Below are the records; give the number of lines in them that include the word "agent", and nothing more.

◆ **DATA TO USE**
_ _ _ _ _

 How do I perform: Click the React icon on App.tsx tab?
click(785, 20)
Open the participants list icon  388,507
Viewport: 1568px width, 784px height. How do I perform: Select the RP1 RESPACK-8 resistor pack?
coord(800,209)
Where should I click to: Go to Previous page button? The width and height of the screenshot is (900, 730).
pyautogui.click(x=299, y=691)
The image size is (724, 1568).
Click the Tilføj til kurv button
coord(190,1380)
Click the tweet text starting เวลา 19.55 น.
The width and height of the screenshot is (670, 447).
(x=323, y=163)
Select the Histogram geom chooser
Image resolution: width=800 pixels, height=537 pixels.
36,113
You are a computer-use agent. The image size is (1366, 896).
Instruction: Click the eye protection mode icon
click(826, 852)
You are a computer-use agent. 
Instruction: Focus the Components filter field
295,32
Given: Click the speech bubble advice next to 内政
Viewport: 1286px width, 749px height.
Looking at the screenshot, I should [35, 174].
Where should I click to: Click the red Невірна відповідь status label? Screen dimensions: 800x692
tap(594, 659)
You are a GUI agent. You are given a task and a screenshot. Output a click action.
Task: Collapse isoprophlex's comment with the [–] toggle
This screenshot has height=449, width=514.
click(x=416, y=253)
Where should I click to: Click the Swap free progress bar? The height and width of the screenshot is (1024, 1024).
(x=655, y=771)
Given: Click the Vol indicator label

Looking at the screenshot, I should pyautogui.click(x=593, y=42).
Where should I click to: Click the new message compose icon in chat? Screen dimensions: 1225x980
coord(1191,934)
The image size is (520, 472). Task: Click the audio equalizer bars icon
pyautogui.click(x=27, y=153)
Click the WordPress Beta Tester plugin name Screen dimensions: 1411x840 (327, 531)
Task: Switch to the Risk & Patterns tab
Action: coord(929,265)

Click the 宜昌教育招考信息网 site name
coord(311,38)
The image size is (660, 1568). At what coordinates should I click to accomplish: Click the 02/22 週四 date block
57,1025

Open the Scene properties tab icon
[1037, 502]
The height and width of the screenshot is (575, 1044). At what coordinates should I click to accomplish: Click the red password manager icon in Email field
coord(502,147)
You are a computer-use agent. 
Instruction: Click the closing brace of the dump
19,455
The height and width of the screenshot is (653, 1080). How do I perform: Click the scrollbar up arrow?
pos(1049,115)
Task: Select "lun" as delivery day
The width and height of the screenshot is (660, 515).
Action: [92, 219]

_ _ _ _ _

◆ **PROBLEM SOLUTION**
4